• RECORDS SUPPLIED

========================

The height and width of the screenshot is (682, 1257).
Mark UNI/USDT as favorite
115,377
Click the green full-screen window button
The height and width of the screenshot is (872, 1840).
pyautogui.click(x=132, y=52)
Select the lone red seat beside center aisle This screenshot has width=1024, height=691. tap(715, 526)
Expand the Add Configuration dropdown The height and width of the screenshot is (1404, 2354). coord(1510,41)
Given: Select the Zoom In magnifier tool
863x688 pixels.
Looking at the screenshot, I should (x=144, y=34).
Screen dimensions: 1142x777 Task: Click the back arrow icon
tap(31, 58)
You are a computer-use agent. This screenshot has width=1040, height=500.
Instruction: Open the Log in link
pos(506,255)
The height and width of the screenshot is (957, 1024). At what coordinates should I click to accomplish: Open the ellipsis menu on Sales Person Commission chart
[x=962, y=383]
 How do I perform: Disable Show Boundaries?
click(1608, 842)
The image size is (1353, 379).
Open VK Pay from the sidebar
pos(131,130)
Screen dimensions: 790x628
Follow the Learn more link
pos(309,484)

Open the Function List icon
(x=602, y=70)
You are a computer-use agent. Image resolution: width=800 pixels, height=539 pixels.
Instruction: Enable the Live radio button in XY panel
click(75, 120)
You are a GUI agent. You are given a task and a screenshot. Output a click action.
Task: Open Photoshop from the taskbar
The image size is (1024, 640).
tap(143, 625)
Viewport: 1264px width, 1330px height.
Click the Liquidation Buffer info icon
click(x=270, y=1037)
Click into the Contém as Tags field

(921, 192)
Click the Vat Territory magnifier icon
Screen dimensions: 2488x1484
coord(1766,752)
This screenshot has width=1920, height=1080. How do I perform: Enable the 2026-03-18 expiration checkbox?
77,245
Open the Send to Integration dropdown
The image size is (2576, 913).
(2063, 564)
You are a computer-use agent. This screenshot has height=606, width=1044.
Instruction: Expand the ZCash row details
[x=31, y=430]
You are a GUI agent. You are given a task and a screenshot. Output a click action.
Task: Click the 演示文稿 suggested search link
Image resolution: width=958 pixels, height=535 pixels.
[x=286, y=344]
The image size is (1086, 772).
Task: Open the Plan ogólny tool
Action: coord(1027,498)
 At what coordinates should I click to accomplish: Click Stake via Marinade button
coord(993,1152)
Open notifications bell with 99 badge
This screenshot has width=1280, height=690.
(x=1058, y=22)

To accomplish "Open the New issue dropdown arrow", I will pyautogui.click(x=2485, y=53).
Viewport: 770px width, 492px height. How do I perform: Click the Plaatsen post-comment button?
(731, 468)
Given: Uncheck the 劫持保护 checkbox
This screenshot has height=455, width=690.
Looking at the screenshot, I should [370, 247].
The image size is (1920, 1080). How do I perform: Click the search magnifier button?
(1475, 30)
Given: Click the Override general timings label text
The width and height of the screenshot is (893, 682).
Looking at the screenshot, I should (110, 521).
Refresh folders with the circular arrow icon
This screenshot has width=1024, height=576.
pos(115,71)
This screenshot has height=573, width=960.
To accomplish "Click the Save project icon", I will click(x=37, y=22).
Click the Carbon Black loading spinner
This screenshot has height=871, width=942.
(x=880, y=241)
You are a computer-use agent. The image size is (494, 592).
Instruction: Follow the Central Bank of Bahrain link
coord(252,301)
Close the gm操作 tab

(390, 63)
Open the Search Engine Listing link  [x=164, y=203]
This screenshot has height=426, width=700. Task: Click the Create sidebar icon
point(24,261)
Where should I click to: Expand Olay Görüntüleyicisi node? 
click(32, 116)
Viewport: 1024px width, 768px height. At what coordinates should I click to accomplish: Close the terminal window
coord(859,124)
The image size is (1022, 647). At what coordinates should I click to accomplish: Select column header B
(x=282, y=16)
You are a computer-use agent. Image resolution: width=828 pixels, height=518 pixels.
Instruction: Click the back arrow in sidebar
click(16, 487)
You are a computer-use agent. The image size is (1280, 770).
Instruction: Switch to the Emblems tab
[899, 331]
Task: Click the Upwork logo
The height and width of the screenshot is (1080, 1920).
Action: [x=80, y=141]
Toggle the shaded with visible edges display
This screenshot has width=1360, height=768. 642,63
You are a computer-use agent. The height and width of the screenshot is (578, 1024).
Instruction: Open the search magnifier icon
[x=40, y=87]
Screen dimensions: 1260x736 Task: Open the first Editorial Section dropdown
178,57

========================

• WORK INSTRUCTIONS
Please reproduce the lines above exactly as they appear, from the first to the last.

• TASK ANSWER
The height and width of the screenshot is (682, 1257).
Mark UNI/USDT as favorite
115,377
Click the green full-screen window button
The height and width of the screenshot is (872, 1840).
pyautogui.click(x=132, y=52)
Select the lone red seat beside center aisle This screenshot has width=1024, height=691. tap(715, 526)
Expand the Add Configuration dropdown The height and width of the screenshot is (1404, 2354). coord(1510,41)
Given: Select the Zoom In magnifier tool
863x688 pixels.
Looking at the screenshot, I should (x=144, y=34).
Screen dimensions: 1142x777 Task: Click the back arrow icon
tap(31, 58)
You are a computer-use agent. This screenshot has width=1040, height=500.
Instruction: Open the Log in link
pos(506,255)
The height and width of the screenshot is (957, 1024). At what coordinates should I click to accomplish: Open the ellipsis menu on Sales Person Commission chart
[x=962, y=383]
 How do I perform: Disable Show Boundaries?
click(1608, 842)
The image size is (1353, 379).
Open VK Pay from the sidebar
pos(131,130)
Screen dimensions: 790x628
Follow the Learn more link
pos(309,484)

Open the Function List icon
(x=602, y=70)
You are a computer-use agent. Image resolution: width=800 pixels, height=539 pixels.
Instruction: Enable the Live radio button in XY panel
click(75, 120)
You are a GUI agent. You are given a task and a screenshot. Output a click action.
Task: Open Photoshop from the taskbar
The image size is (1024, 640).
tap(143, 625)
Viewport: 1264px width, 1330px height.
Click the Liquidation Buffer info icon
click(x=270, y=1037)
Click into the Contém as Tags field

(921, 192)
Click the Vat Territory magnifier icon
Screen dimensions: 2488x1484
coord(1766,752)
This screenshot has width=1920, height=1080. How do I perform: Enable the 2026-03-18 expiration checkbox?
77,245
Open the Send to Integration dropdown
The image size is (2576, 913).
(2063, 564)
You are a computer-use agent. This screenshot has height=606, width=1044.
Instruction: Expand the ZCash row details
[x=31, y=430]
You are a GUI agent. You are given a task and a screenshot. Output a click action.
Task: Click the 演示文稿 suggested search link
Image resolution: width=958 pixels, height=535 pixels.
[x=286, y=344]
The image size is (1086, 772).
Task: Open the Plan ogólny tool
Action: coord(1027,498)
 At what coordinates should I click to accomplish: Click Stake via Marinade button
coord(993,1152)
Open notifications bell with 99 badge
This screenshot has width=1280, height=690.
(x=1058, y=22)

To accomplish "Open the New issue dropdown arrow", I will pyautogui.click(x=2485, y=53).
Viewport: 770px width, 492px height. How do I perform: Click the Plaatsen post-comment button?
(731, 468)
Given: Uncheck the 劫持保护 checkbox
This screenshot has height=455, width=690.
Looking at the screenshot, I should [370, 247].
The image size is (1920, 1080). How do I perform: Click the search magnifier button?
(1475, 30)
Given: Click the Override general timings label text
The width and height of the screenshot is (893, 682).
Looking at the screenshot, I should (110, 521).
Refresh folders with the circular arrow icon
This screenshot has width=1024, height=576.
pos(115,71)
This screenshot has height=573, width=960.
To accomplish "Click the Save project icon", I will click(x=37, y=22).
Click the Carbon Black loading spinner
This screenshot has height=871, width=942.
(x=880, y=241)
You are a computer-use agent. The image size is (494, 592).
Instruction: Follow the Central Bank of Bahrain link
coord(252,301)
Close the gm操作 tab

(390, 63)
Open the Search Engine Listing link  [x=164, y=203]
This screenshot has height=426, width=700. Task: Click the Create sidebar icon
point(24,261)
Where should I click to: Expand Olay Görüntüleyicisi node? 
click(32, 116)
Viewport: 1024px width, 768px height. At what coordinates should I click to accomplish: Close the terminal window
coord(859,124)
The image size is (1022, 647). At what coordinates should I click to accomplish: Select column header B
(x=282, y=16)
You are a computer-use agent. Image resolution: width=828 pixels, height=518 pixels.
Instruction: Click the back arrow in sidebar
click(16, 487)
You are a computer-use agent. The image size is (1280, 770).
Instruction: Switch to the Emblems tab
[899, 331]
Task: Click the Upwork logo
The height and width of the screenshot is (1080, 1920).
Action: [x=80, y=141]
Toggle the shaded with visible edges display
This screenshot has width=1360, height=768. 642,63
You are a computer-use agent. The height and width of the screenshot is (578, 1024).
Instruction: Open the search magnifier icon
[x=40, y=87]
Screen dimensions: 1260x736 Task: Open the first Editorial Section dropdown
178,57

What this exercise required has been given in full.